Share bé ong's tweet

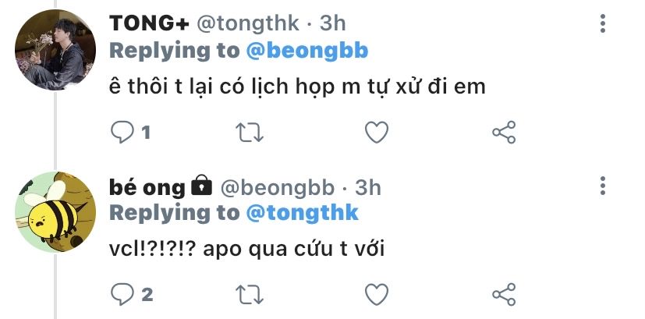pyautogui.click(x=505, y=294)
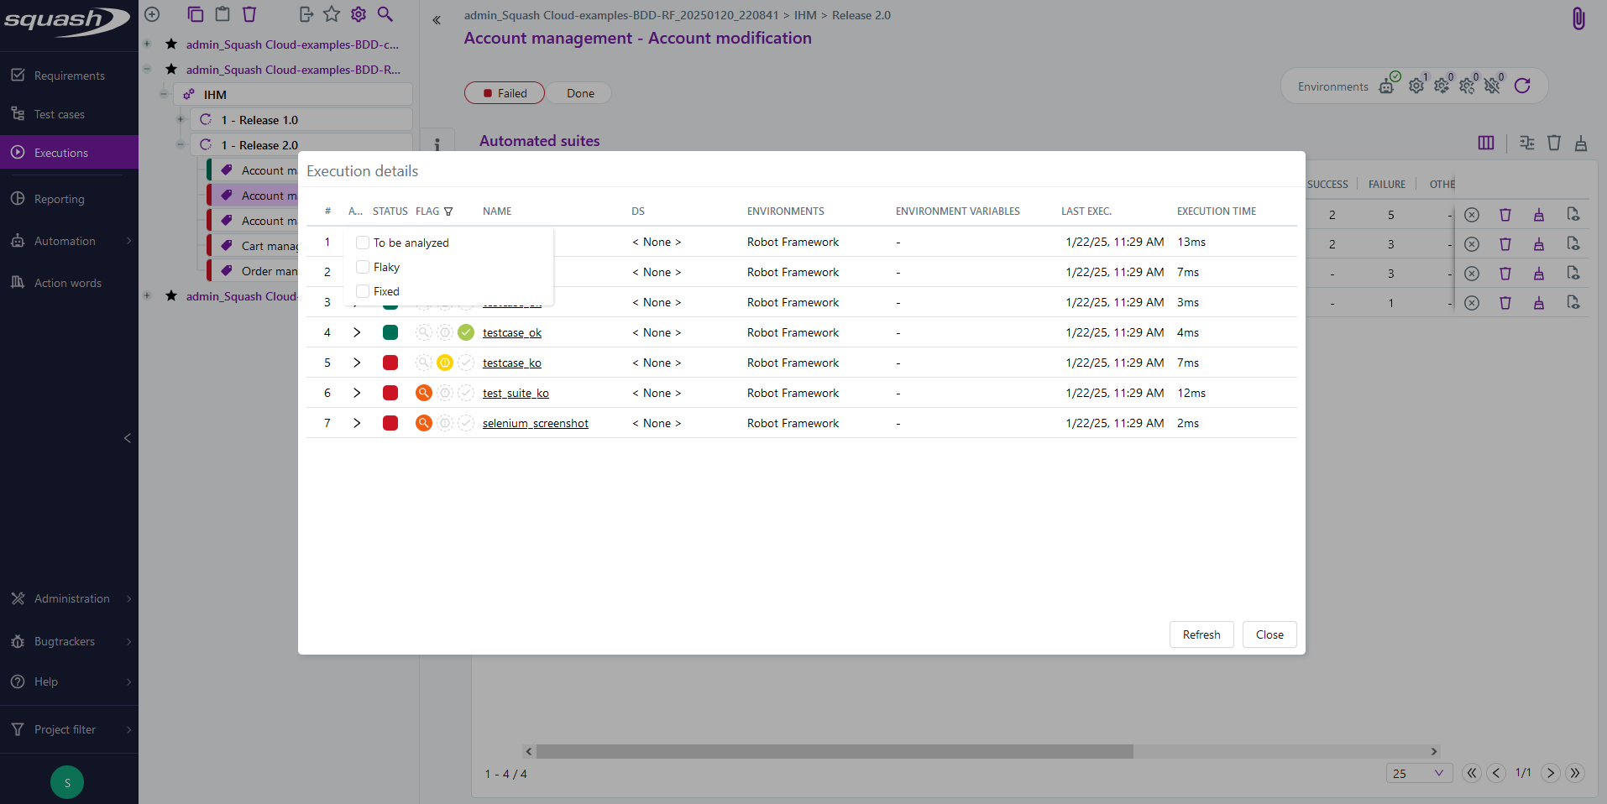Expand row 7 selenium_screenshot details

pyautogui.click(x=357, y=423)
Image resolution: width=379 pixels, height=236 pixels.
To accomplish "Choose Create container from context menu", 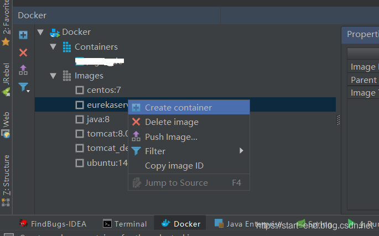I will pyautogui.click(x=178, y=108).
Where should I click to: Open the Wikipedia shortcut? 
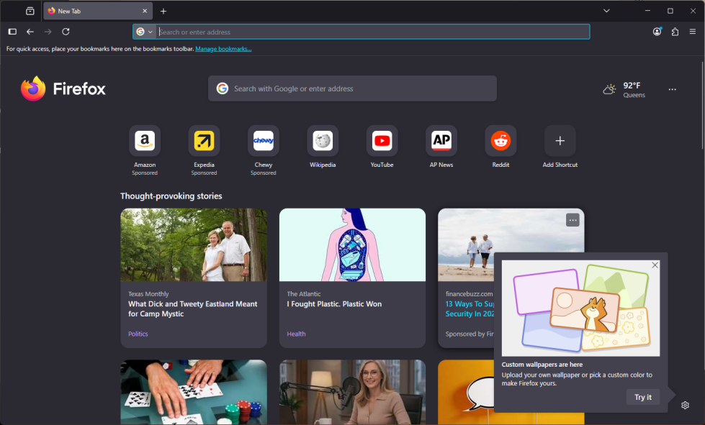(x=323, y=141)
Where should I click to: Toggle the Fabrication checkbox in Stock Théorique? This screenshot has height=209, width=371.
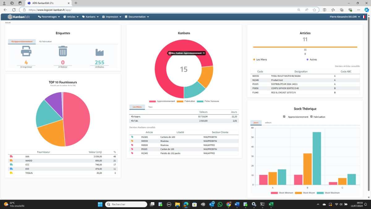click(x=311, y=117)
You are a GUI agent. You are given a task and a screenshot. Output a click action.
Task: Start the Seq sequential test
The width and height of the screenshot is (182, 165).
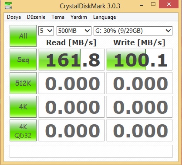[23, 60]
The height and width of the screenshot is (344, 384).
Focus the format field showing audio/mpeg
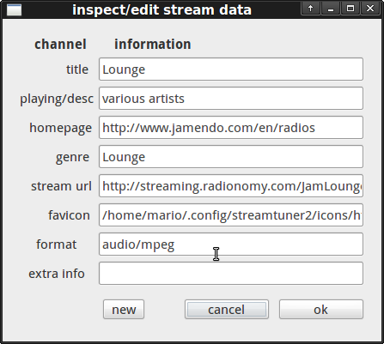(x=231, y=244)
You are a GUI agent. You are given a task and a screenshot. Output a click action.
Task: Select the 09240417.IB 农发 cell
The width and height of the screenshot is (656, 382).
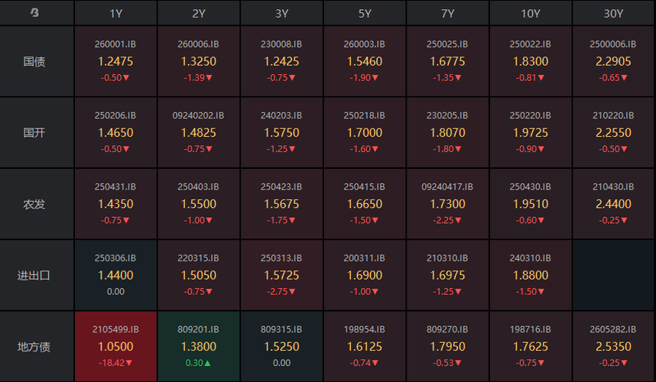pyautogui.click(x=448, y=204)
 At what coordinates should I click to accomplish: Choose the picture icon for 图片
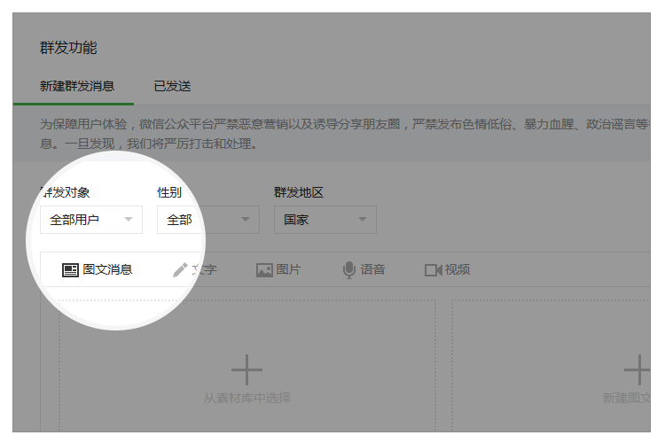[264, 270]
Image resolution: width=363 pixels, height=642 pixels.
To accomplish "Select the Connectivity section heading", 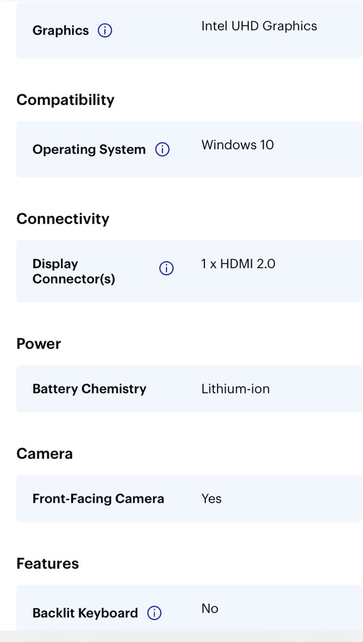I will 63,219.
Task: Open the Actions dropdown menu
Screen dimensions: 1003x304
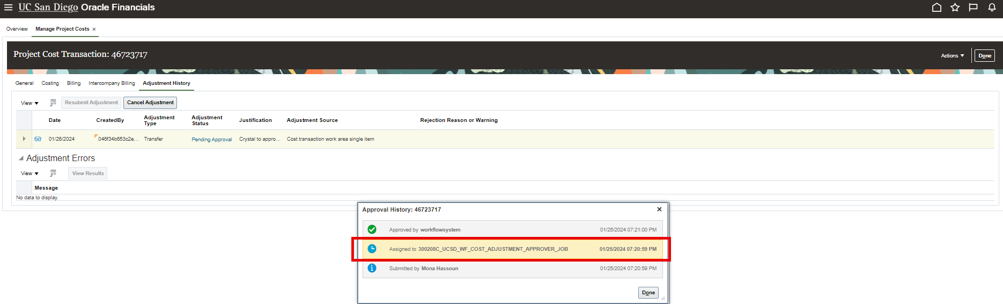Action: [x=952, y=56]
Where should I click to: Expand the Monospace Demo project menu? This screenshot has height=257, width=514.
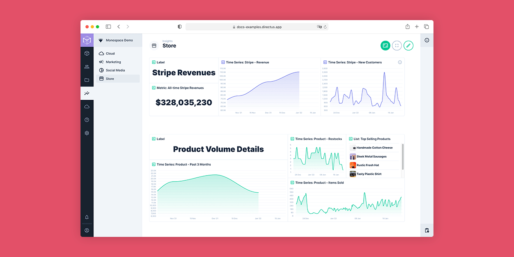pyautogui.click(x=118, y=40)
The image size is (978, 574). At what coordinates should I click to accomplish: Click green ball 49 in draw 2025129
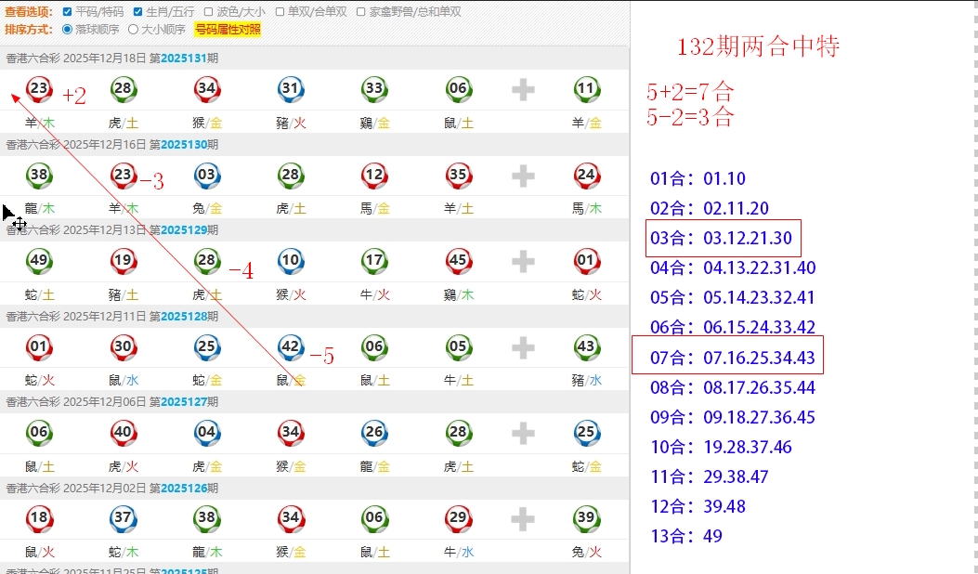coord(39,261)
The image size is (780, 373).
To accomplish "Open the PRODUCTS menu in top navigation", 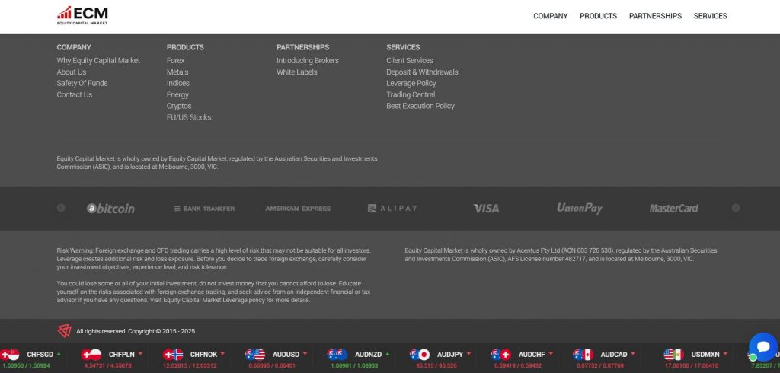I will coord(598,16).
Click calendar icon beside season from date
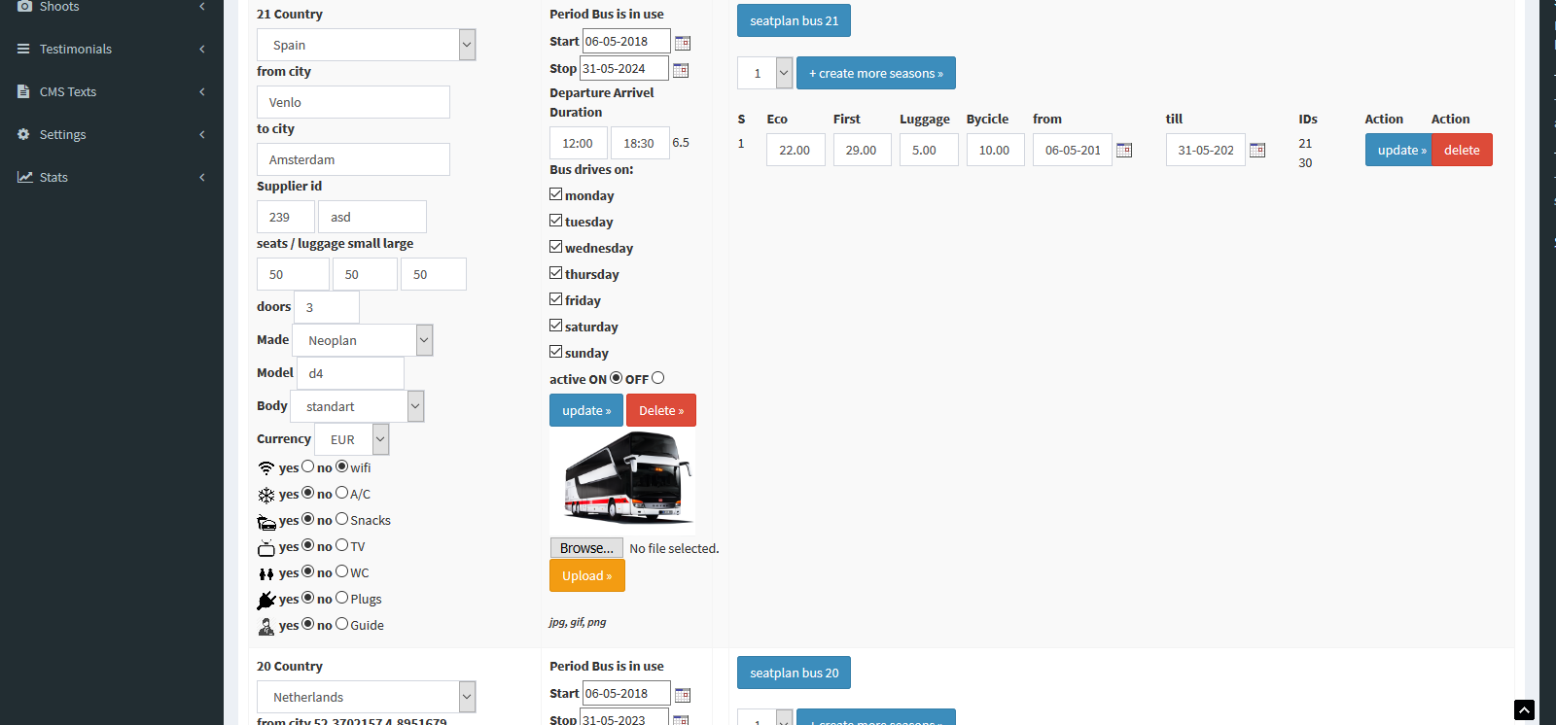This screenshot has height=725, width=1556. click(1124, 151)
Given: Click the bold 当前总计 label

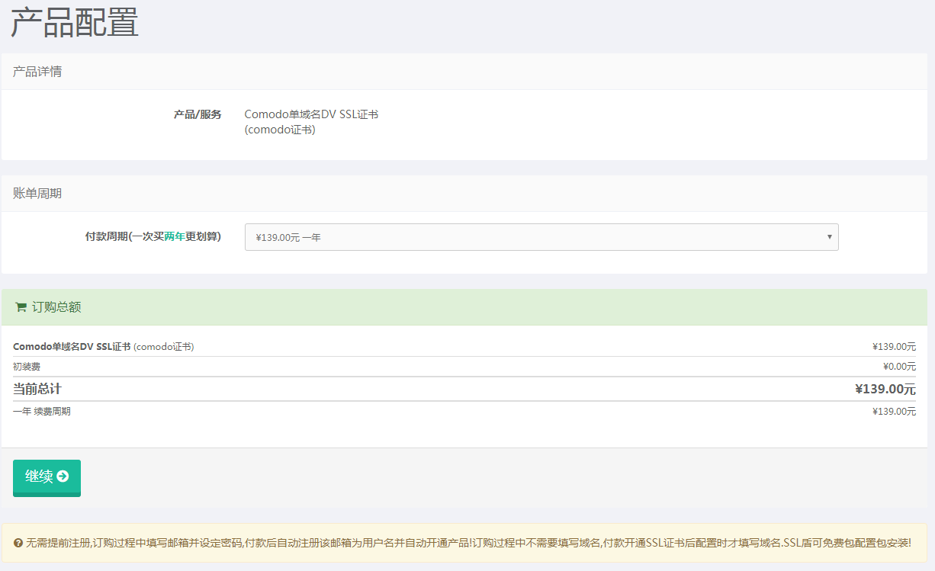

ACTION ITEM » Find how many lines of the listing include the word "pixels", and state that number by itself.

THE COMPLETED TASK » 2